Point-of-care ultrasound (POCUS) has been gaining greater traction in recent years as a way to quickly (and cost-effectively) assess for conditions including systolic dysfunction, pleural effusion, abdominal aortic aneurysms (AAAs), and deep vein thrombosis (DVT). It involves limited and specific ultrasound protocols performed at the bedside by the health care provider who is trying to answer a specific question and, thus, help guide treatment of the patient.
POCUS was first widely used by emergency physicians starting in the early 1990s with the widespread adoption of the Focused Assessment with Sonography in Trauma (FAST) scan.1,2 Since that time, POCUS has expanded beyond trauma applications and into family medicine.
One study assessed physicians’ perceptions of POCUS after its integration into a military family medicine clinic. The study showed that physicians perceived POCUS to be relatively easy to use, not overly time consuming, and of high value to the practice.3 In fact, the literature tells us that POCUS can help decrease the cost of health care and improve outcomes,4-7 while requiring a relatively brief training period.
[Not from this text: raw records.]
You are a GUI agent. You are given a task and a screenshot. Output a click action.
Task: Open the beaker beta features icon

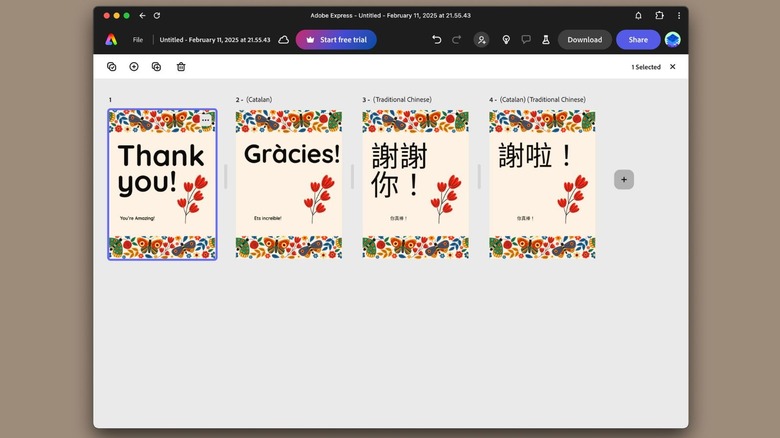[x=546, y=40]
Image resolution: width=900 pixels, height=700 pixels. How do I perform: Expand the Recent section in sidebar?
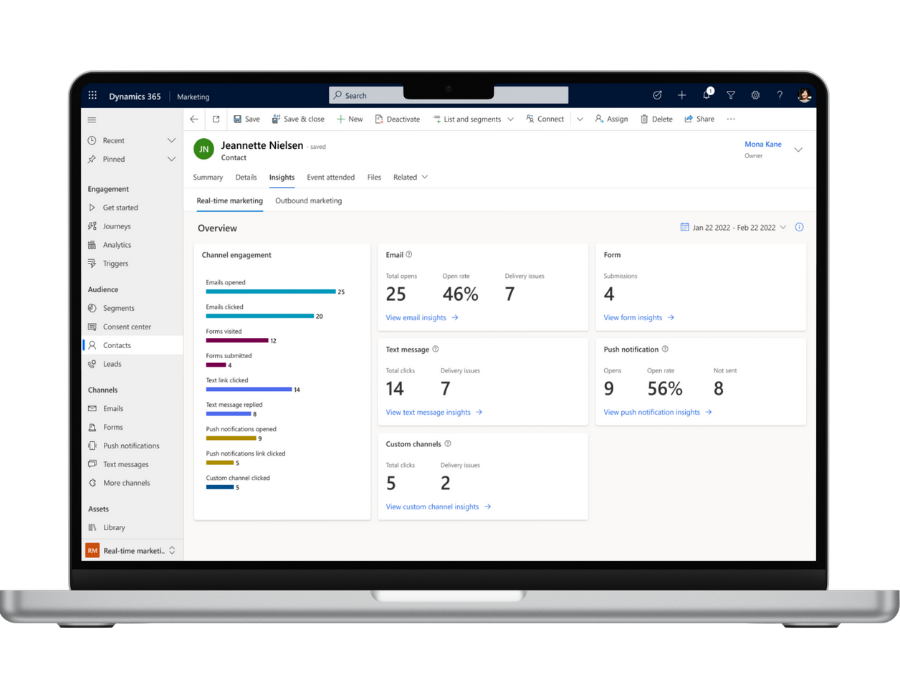[171, 141]
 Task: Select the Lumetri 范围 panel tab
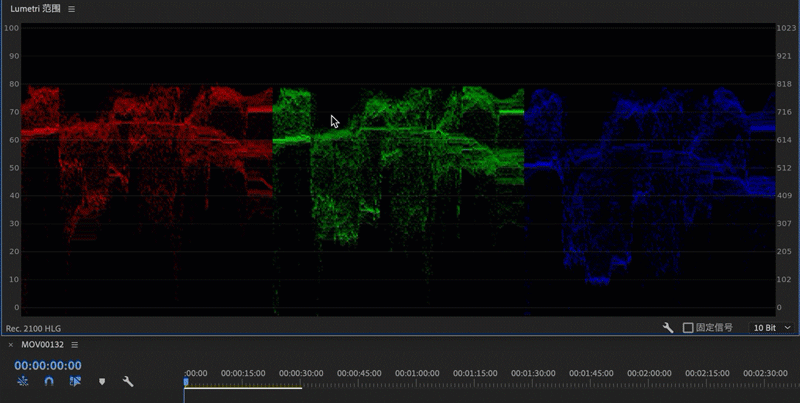(x=35, y=9)
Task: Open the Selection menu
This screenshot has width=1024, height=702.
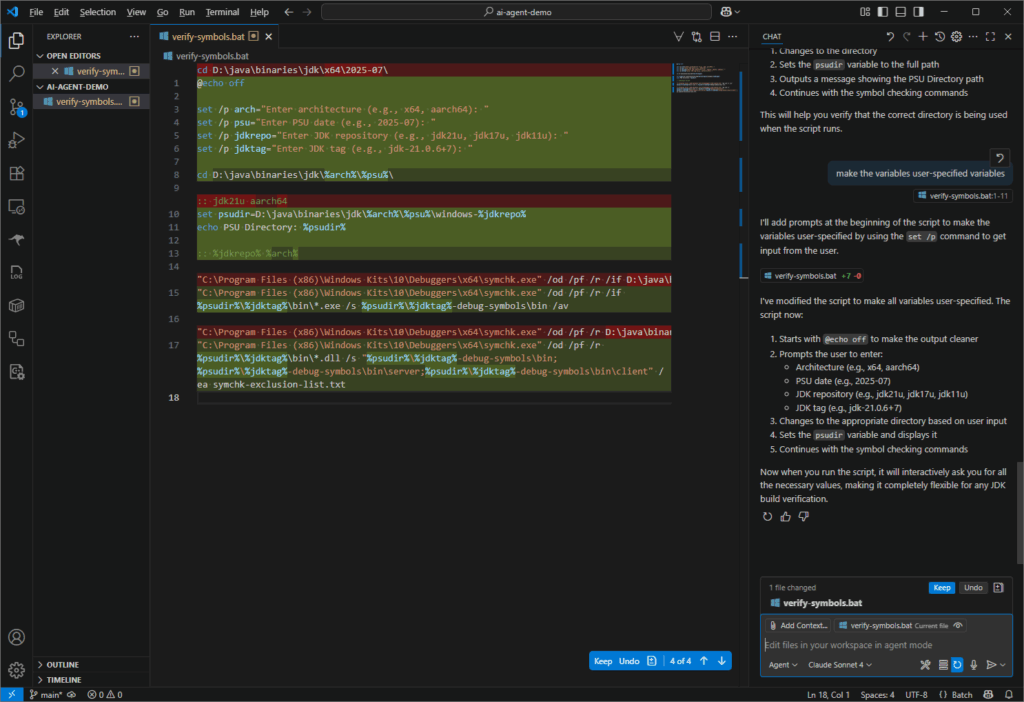Action: coord(98,12)
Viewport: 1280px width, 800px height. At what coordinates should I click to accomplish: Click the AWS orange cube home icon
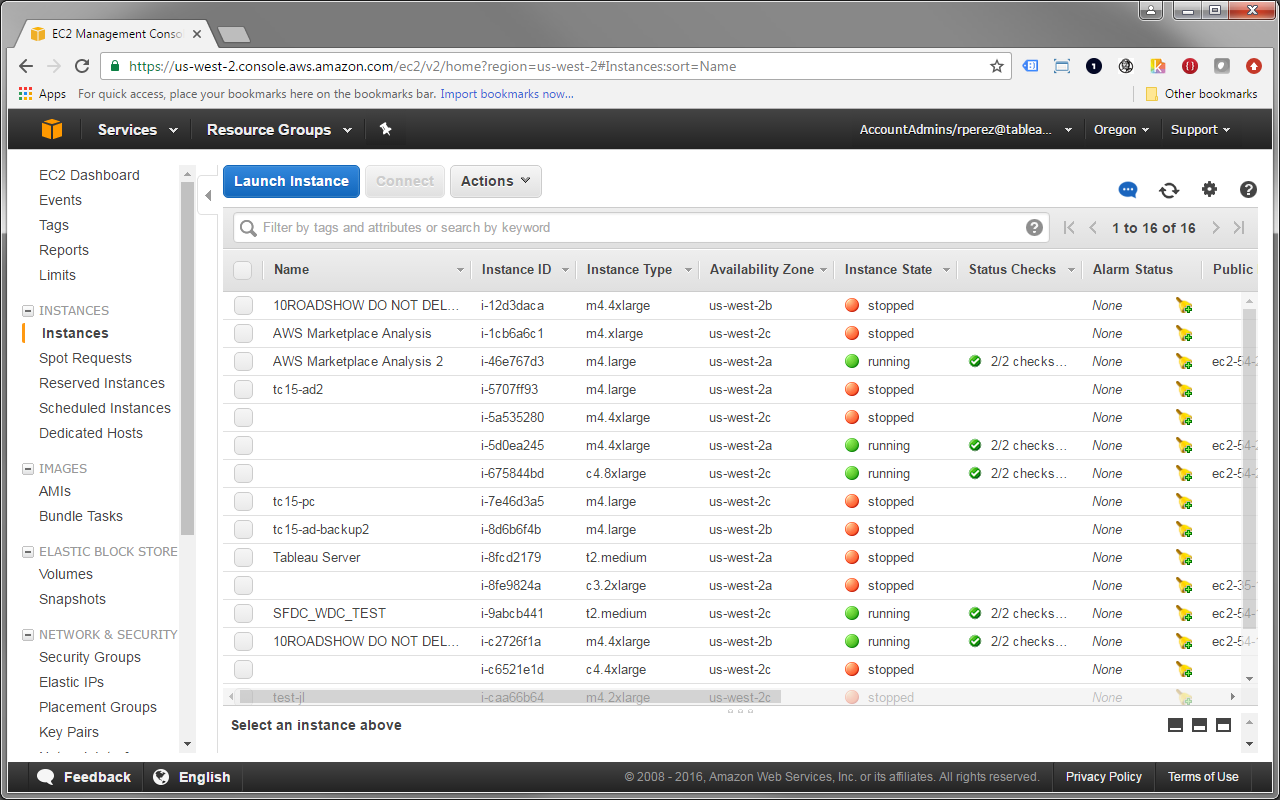pyautogui.click(x=51, y=130)
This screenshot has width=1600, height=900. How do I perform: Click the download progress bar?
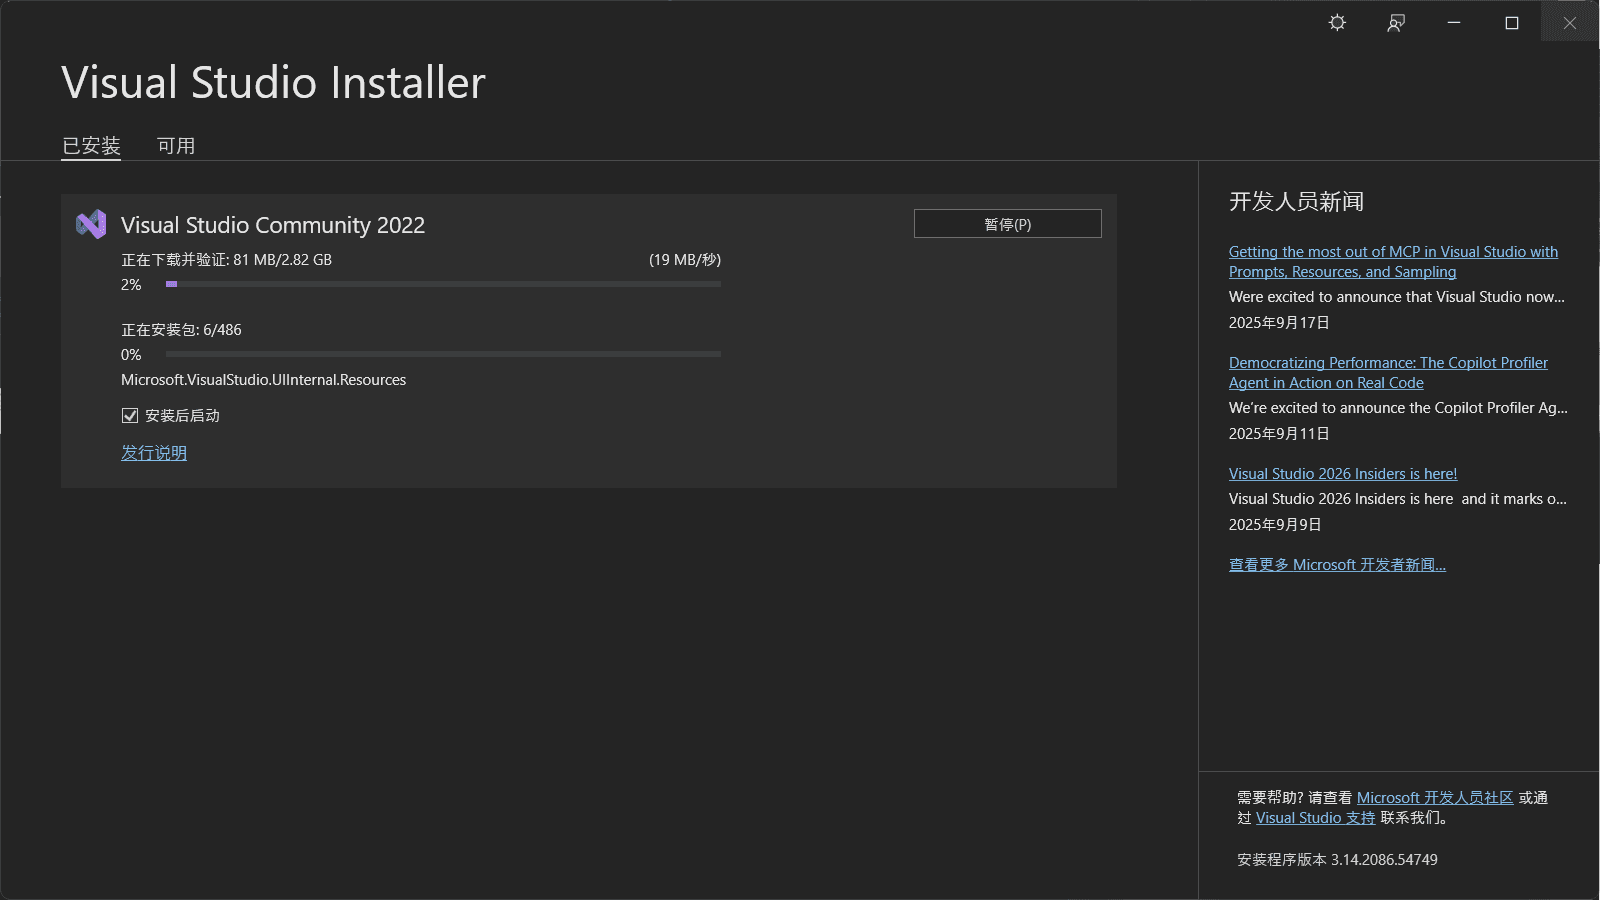[x=443, y=284]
If residencies are any indication, POCUS may be headed your way
Ultrasound units are becoming smaller and more affordable, and medical schools are increasingly incorporating ultrasound curricula into medical student training.8 As of 2016, only 6% of practicing FPs reported using non-obstetric POCUS in their practices.9 Similarly, a survey from 2015 reported that only 2% of family medicine residency programs had established POCUS curricula.10 However, 50% of respondents in the 2015 survey reported early-stage development or interest in developing a POCUS curriculum.
Since then a validated family medicine residency curriculum has been published,11 and the American Academy of Family Physicians (AAFP) recently released a POCUS Curriculum Guideline for residencies (https://www.aafp.org/dam/AAFP/documents/medical_education_residency/program_directors/Reprint290D_POCUS.pdf).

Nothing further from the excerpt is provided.